Just think of it: There are millions upon millions of regular-coffee guzzlers who'll down 20 ounces of swill just to get a fix, but I see decaf devotees as folks who pursue coffee just for the sheer love of it. It's gotta be love, since the buzz isn't the main draw. Not only that, but poor decaffers are often stuck with the dregs: Stale coffee left sitting in an urn for hours, espresso poorly made by way of utter dismissal and even snide service from pro-caffeinators.
Well call me naive, but I just gotta stick up for the (probably pretty tired) underdog. Though the FDA has long considered caffeine a "safe" substance (though it is, strictly speaking, a kind of drug), try telling that to the folks who toss and turn all night as penance for a 6 p.m. cuppa. (And I can definitely sympathize.) Or worse yet, people who are allergic to the stuff!

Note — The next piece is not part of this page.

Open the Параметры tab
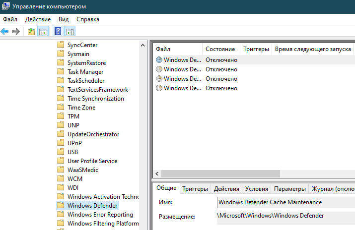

But how does the buzz get out of that little bean? Click through to find out.There are several different ways to decaffeinate beans, but one of the most effective (with a 99.9 percent extraction rate) is the Swiss Water method. Developed in Switzerland in the early 1930s (though the current plant is located in Canada), the process mostly utilizes regular ol' H2O to make your sleepytime joe.
In order to strip the stimulants in this process, green coffee beans are soaked in a coffee-extract-filled water, which draws the caffeine out while ostensibly leaving the flavor in (water can only hold so much of what the coffee beans have to give, so if it's already saturated with extract from green coffee, the flavor has no choice but to stay put).
The caffeine is then filtered from the solution using a carbon process, while the beans are removed from their watery den and dried, most of the flavor intact. The coffee is then cupped against its caffeinated counterparts, and you might actually be pretty surprised by how well they fare.
While most trained noses can sniff out a decaf, whenever one's on the table at the weekly cuppings I cohost in Manhattan (open to the public -- you should come sometime!), at least one person inevitably chooses it as their favorite before being told that it's caffeine-free. And sometimes that person is even me.
So be kind to your decaffeinated friends, friends!